* **Records for the exercise**
□ □ □ □ □ □ □

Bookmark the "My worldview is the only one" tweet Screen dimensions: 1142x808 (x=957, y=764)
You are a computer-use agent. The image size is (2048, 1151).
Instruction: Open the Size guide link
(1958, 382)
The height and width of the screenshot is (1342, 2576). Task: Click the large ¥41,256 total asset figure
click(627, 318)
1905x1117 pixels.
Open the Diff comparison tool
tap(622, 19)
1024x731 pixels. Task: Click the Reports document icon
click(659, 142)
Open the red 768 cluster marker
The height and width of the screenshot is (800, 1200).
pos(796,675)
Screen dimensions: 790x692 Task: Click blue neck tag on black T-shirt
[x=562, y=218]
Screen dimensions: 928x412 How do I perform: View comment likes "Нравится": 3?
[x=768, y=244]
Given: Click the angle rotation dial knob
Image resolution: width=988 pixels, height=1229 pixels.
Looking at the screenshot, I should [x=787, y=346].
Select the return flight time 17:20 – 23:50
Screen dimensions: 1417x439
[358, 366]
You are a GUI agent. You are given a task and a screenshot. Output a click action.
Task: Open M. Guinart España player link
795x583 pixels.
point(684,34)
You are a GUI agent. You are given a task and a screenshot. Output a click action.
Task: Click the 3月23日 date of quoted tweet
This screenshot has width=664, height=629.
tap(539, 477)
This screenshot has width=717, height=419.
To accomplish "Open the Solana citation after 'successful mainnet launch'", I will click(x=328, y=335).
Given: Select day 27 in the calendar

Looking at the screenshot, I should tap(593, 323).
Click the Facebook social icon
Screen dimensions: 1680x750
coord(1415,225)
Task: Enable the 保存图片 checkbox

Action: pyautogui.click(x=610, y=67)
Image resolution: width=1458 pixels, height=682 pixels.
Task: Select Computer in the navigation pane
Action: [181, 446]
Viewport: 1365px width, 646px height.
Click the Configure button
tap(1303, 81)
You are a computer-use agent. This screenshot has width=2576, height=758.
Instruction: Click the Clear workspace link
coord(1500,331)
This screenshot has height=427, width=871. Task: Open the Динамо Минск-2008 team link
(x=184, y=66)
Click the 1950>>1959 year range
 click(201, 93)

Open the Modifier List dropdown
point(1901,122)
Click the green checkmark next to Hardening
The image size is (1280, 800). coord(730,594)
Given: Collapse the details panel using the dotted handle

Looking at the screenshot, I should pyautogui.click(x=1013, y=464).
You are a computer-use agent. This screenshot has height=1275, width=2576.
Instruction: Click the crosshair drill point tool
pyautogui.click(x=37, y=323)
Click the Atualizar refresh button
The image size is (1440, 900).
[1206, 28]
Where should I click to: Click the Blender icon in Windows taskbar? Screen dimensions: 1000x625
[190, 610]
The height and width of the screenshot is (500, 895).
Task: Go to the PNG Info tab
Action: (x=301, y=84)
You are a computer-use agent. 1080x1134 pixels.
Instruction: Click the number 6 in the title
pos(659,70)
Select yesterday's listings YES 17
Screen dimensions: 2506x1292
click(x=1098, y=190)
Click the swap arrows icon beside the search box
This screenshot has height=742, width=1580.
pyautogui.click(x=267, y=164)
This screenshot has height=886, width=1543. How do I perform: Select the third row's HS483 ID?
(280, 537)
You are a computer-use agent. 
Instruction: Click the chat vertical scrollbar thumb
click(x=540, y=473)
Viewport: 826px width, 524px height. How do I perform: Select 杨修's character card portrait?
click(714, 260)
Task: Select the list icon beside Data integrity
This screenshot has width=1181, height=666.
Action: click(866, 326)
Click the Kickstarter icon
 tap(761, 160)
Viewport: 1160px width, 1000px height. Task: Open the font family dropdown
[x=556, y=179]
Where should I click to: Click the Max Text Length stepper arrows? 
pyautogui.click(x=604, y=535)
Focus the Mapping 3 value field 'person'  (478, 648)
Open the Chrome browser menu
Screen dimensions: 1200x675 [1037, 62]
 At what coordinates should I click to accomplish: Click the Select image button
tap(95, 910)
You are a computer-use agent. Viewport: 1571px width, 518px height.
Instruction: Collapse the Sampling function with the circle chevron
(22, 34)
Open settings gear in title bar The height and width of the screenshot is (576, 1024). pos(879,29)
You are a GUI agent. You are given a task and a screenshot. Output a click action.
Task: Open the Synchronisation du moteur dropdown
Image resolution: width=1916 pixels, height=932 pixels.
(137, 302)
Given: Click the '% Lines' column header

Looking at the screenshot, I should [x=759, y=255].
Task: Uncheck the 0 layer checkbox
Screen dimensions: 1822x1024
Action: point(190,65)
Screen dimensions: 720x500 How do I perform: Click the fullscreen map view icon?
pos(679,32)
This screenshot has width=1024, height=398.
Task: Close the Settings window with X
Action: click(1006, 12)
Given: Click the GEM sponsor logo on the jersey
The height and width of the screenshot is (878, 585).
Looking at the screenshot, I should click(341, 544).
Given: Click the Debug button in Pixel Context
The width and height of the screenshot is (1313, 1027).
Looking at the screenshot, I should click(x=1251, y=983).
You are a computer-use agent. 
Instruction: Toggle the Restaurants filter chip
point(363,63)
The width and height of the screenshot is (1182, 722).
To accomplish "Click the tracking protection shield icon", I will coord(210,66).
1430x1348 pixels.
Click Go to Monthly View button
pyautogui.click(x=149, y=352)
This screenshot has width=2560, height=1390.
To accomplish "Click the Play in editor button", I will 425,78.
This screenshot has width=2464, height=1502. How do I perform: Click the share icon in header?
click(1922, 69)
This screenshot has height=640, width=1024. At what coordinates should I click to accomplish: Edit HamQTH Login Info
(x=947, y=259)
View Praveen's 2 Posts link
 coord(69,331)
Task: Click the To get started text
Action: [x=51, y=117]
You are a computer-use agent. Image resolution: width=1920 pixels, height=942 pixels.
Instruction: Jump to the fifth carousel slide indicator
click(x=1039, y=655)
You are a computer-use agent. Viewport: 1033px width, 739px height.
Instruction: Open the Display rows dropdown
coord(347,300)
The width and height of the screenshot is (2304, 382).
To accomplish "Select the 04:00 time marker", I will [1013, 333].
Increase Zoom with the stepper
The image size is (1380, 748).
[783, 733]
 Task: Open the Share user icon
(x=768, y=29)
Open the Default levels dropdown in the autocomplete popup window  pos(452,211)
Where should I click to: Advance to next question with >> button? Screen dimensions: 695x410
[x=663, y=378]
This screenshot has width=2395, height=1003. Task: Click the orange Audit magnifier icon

□ □ □ □ □ □ □

* **Task directions**
Copy all the records above line for line, with no changes.

* **Task response**
Bookmark the "My worldview is the only one" tweet Screen dimensions: 1142x808 (x=957, y=764)
You are a computer-use agent. The image size is (2048, 1151).
Instruction: Open the Size guide link
(1958, 382)
The height and width of the screenshot is (1342, 2576). Task: Click the large ¥41,256 total asset figure
click(627, 318)
1905x1117 pixels.
Open the Diff comparison tool
tap(622, 19)
1024x731 pixels. Task: Click the Reports document icon
click(659, 142)
Open the red 768 cluster marker
The height and width of the screenshot is (800, 1200).
pos(796,675)
Screen dimensions: 790x692 Task: Click blue neck tag on black T-shirt
[x=562, y=218]
Screen dimensions: 928x412 How do I perform: View comment likes "Нравится": 3?
[x=768, y=244]
Given: Click the angle rotation dial knob
Image resolution: width=988 pixels, height=1229 pixels.
Looking at the screenshot, I should [x=787, y=346].
Select the return flight time 17:20 – 23:50
Screen dimensions: 1417x439
[358, 366]
You are a GUI agent. You are given a task and a screenshot. Output a click action.
Task: Open M. Guinart España player link
795x583 pixels.
point(684,34)
You are a GUI agent. You are given a task and a screenshot. Output a click action.
Task: Click the 3月23日 date of quoted tweet
This screenshot has width=664, height=629.
tap(539, 477)
This screenshot has width=717, height=419.
To accomplish "Open the Solana citation after 'successful mainnet launch'", I will click(x=328, y=335).
Given: Select day 27 in the calendar

Looking at the screenshot, I should tap(593, 323).
Click the Facebook social icon
Screen dimensions: 1680x750
coord(1415,225)
Task: Enable the 保存图片 checkbox

Action: pyautogui.click(x=610, y=67)
Image resolution: width=1458 pixels, height=682 pixels.
Task: Select Computer in the navigation pane
Action: [181, 446]
Viewport: 1365px width, 646px height.
Click the Configure button
tap(1303, 81)
You are a computer-use agent. This screenshot has width=2576, height=758.
Instruction: Click the Clear workspace link
coord(1500,331)
This screenshot has height=427, width=871. Task: Open the Динамо Минск-2008 team link
(x=184, y=66)
Click the 1950>>1959 year range
 click(201, 93)

Open the Modifier List dropdown
point(1901,122)
Click the green checkmark next to Hardening
The image size is (1280, 800). coord(730,594)
Given: Collapse the details panel using the dotted handle

Looking at the screenshot, I should pyautogui.click(x=1013, y=464).
You are a computer-use agent. This screenshot has height=1275, width=2576.
Instruction: Click the crosshair drill point tool
pyautogui.click(x=37, y=323)
Click the Atualizar refresh button
The image size is (1440, 900).
[1206, 28]
Where should I click to: Click the Blender icon in Windows taskbar? Screen dimensions: 1000x625
[190, 610]
The height and width of the screenshot is (500, 895).
Task: Go to the PNG Info tab
Action: (x=301, y=84)
You are a computer-use agent. 1080x1134 pixels.
Instruction: Click the number 6 in the title
pos(659,70)
Select yesterday's listings YES 17
Screen dimensions: 2506x1292
click(x=1098, y=190)
Click the swap arrows icon beside the search box
This screenshot has height=742, width=1580.
pyautogui.click(x=267, y=164)
This screenshot has height=886, width=1543. How do I perform: Select the third row's HS483 ID?
(280, 537)
You are a computer-use agent. 
Instruction: Click the chat vertical scrollbar thumb
click(x=540, y=473)
Viewport: 826px width, 524px height. How do I perform: Select 杨修's character card portrait?
click(714, 260)
Task: Select the list icon beside Data integrity
This screenshot has width=1181, height=666.
Action: click(866, 326)
Click the Kickstarter icon
 tap(761, 160)
Viewport: 1160px width, 1000px height. Task: Open the font family dropdown
[x=556, y=179]
Where should I click to: Click the Max Text Length stepper arrows? 
pyautogui.click(x=604, y=535)
Focus the Mapping 3 value field 'person'  (478, 648)
Open the Chrome browser menu
Screen dimensions: 1200x675 [1037, 62]
 At what coordinates should I click to accomplish: Click the Select image button
tap(95, 910)
You are a computer-use agent. Viewport: 1571px width, 518px height.
Instruction: Collapse the Sampling function with the circle chevron
(22, 34)
Open settings gear in title bar The height and width of the screenshot is (576, 1024). pos(879,29)
You are a GUI agent. You are given a task and a screenshot. Output a click action.
Task: Open the Synchronisation du moteur dropdown
Image resolution: width=1916 pixels, height=932 pixels.
(137, 302)
Given: Click the '% Lines' column header

Looking at the screenshot, I should [x=759, y=255].
Task: Uncheck the 0 layer checkbox
Screen dimensions: 1822x1024
Action: point(190,65)
Screen dimensions: 720x500 How do I perform: Click the fullscreen map view icon?
pos(679,32)
This screenshot has width=1024, height=398.
Task: Close the Settings window with X
Action: click(1006, 12)
Given: Click the GEM sponsor logo on the jersey
The height and width of the screenshot is (878, 585).
Looking at the screenshot, I should click(341, 544).
Given: Click the Debug button in Pixel Context
The width and height of the screenshot is (1313, 1027).
Looking at the screenshot, I should click(x=1251, y=983).
You are a computer-use agent. 
Instruction: Toggle the Restaurants filter chip
point(363,63)
The width and height of the screenshot is (1182, 722).
To accomplish "Click the tracking protection shield icon", I will coord(210,66).
1430x1348 pixels.
Click Go to Monthly View button
pyautogui.click(x=149, y=352)
This screenshot has width=2560, height=1390.
To accomplish "Click the Play in editor button", I will 425,78.
This screenshot has width=2464, height=1502. How do I perform: Click the share icon in header?
click(1922, 69)
This screenshot has height=640, width=1024. At what coordinates should I click to accomplish: Edit HamQTH Login Info
(x=947, y=259)
View Praveen's 2 Posts link
 coord(69,331)
Task: Click the To get started text
Action: [x=51, y=117]
You are a computer-use agent. Image resolution: width=1920 pixels, height=942 pixels.
Instruction: Jump to the fifth carousel slide indicator
click(x=1039, y=655)
You are a computer-use agent. Viewport: 1033px width, 739px height.
Instruction: Open the Display rows dropdown
coord(347,300)
The width and height of the screenshot is (2304, 382).
To accomplish "Select the 04:00 time marker", I will [1013, 333].
Increase Zoom with the stepper
The image size is (1380, 748).
[783, 733]
 Task: Open the Share user icon
(x=768, y=29)
Open the Default levels dropdown in the autocomplete popup window  pos(452,211)
Where should I click to: Advance to next question with >> button? Screen dimensions: 695x410
[x=663, y=378]
This screenshot has width=2395, height=1003. Task: Click the orange Audit magnifier icon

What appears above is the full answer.